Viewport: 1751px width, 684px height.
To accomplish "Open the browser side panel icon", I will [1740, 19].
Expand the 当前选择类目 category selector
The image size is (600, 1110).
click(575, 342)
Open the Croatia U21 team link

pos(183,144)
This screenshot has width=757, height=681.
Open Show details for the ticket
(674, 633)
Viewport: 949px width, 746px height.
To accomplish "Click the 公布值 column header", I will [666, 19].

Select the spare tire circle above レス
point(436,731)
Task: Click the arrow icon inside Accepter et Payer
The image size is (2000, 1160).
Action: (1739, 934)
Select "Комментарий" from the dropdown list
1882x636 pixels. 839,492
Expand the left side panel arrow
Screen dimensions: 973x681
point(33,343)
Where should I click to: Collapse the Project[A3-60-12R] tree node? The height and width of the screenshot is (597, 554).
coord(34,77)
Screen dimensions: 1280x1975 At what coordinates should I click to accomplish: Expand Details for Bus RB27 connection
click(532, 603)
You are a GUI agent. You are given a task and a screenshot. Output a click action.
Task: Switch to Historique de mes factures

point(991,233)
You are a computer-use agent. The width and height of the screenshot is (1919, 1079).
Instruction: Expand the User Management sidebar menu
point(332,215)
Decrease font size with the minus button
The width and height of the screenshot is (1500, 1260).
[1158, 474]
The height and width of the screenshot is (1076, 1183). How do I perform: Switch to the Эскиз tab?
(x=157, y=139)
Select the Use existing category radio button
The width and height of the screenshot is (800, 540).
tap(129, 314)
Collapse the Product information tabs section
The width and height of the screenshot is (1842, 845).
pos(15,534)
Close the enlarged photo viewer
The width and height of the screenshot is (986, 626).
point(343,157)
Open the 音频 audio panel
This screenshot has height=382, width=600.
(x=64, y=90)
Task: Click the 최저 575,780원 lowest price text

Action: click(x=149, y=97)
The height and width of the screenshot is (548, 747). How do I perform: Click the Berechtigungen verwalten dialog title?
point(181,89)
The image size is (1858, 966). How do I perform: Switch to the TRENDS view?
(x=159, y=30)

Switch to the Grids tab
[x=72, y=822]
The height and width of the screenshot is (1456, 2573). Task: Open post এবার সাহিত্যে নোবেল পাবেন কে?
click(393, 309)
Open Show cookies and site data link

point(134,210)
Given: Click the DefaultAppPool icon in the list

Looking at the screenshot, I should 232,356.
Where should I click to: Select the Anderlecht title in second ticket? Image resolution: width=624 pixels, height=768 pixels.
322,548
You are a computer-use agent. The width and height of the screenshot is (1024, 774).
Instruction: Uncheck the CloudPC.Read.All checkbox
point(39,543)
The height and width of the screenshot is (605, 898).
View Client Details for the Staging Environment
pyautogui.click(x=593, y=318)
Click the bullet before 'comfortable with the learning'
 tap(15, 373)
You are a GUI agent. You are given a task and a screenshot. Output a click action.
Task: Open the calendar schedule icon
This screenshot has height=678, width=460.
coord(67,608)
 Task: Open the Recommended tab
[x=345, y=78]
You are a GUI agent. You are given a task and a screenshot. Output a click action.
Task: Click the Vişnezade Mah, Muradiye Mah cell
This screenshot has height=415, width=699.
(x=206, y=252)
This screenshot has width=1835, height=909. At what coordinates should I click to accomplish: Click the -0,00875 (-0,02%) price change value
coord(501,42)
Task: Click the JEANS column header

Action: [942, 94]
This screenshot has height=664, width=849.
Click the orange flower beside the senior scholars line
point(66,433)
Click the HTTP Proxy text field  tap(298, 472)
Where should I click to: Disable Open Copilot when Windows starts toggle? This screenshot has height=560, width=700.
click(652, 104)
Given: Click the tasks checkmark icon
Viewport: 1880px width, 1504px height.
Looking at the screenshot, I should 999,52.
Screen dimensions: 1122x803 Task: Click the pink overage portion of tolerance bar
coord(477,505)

The problem: Each record above is to be returned verbatim.

Reply:
Viewport: 1751px width, 684px height.
To accomplish "Open the browser side panel icon", I will [1740, 19].
Expand the 当前选择类目 category selector
The image size is (600, 1110).
click(575, 342)
Open the Croatia U21 team link

pos(183,144)
This screenshot has width=757, height=681.
Open Show details for the ticket
(674, 633)
Viewport: 949px width, 746px height.
To accomplish "Click the 公布值 column header", I will [666, 19].

Select the spare tire circle above レス
point(436,731)
Task: Click the arrow icon inside Accepter et Payer
The image size is (2000, 1160).
Action: (1739, 934)
Select "Комментарий" from the dropdown list
1882x636 pixels. 839,492
Expand the left side panel arrow
Screen dimensions: 973x681
point(33,343)
Where should I click to: Collapse the Project[A3-60-12R] tree node? The height and width of the screenshot is (597, 554).
coord(34,77)
Screen dimensions: 1280x1975 At what coordinates should I click to accomplish: Expand Details for Bus RB27 connection
click(532, 603)
You are a GUI agent. You are given a task and a screenshot. Output a click action.
Task: Switch to Historique de mes factures

point(991,233)
You are a computer-use agent. The width and height of the screenshot is (1919, 1079).
Instruction: Expand the User Management sidebar menu
point(332,215)
Decrease font size with the minus button
The width and height of the screenshot is (1500, 1260).
[1158, 474]
The height and width of the screenshot is (1076, 1183). How do I perform: Switch to the Эскиз tab?
(x=157, y=139)
Select the Use existing category radio button
The width and height of the screenshot is (800, 540).
tap(129, 314)
Collapse the Product information tabs section
The width and height of the screenshot is (1842, 845).
pos(15,534)
Close the enlarged photo viewer
The width and height of the screenshot is (986, 626).
point(343,157)
Open the 音频 audio panel
This screenshot has height=382, width=600.
(x=64, y=90)
Task: Click the 최저 575,780원 lowest price text

Action: click(x=149, y=97)
The height and width of the screenshot is (548, 747). How do I perform: Click the Berechtigungen verwalten dialog title?
point(181,89)
The image size is (1858, 966). How do I perform: Switch to the TRENDS view?
(x=159, y=30)

Switch to the Grids tab
[x=72, y=822]
The height and width of the screenshot is (1456, 2573). Task: Open post এবার সাহিত্যে নোবেল পাবেন কে?
click(393, 309)
Open Show cookies and site data link

point(134,210)
Given: Click the DefaultAppPool icon in the list

Looking at the screenshot, I should 232,356.
Where should I click to: Select the Anderlecht title in second ticket? Image resolution: width=624 pixels, height=768 pixels.
322,548
You are a computer-use agent. The width and height of the screenshot is (1024, 774).
Instruction: Uncheck the CloudPC.Read.All checkbox
point(39,543)
The height and width of the screenshot is (605, 898).
View Client Details for the Staging Environment
pyautogui.click(x=593, y=318)
Click the bullet before 'comfortable with the learning'
 tap(15, 373)
You are a GUI agent. You are given a task and a screenshot. Output a click action.
Task: Open the calendar schedule icon
This screenshot has height=678, width=460.
coord(67,608)
 Task: Open the Recommended tab
[x=345, y=78]
You are a GUI agent. You are given a task and a screenshot. Output a click action.
Task: Click the Vişnezade Mah, Muradiye Mah cell
This screenshot has height=415, width=699.
(x=206, y=252)
This screenshot has width=1835, height=909. At what coordinates should I click to accomplish: Click the -0,00875 (-0,02%) price change value
coord(501,42)
Task: Click the JEANS column header

Action: [942, 94]
This screenshot has height=664, width=849.
Click the orange flower beside the senior scholars line
point(66,433)
Click the HTTP Proxy text field  tap(298, 472)
Where should I click to: Disable Open Copilot when Windows starts toggle? This screenshot has height=560, width=700.
click(652, 104)
Given: Click the tasks checkmark icon
Viewport: 1880px width, 1504px height.
Looking at the screenshot, I should 999,52.
Screen dimensions: 1122x803 Task: Click the pink overage portion of tolerance bar
coord(477,505)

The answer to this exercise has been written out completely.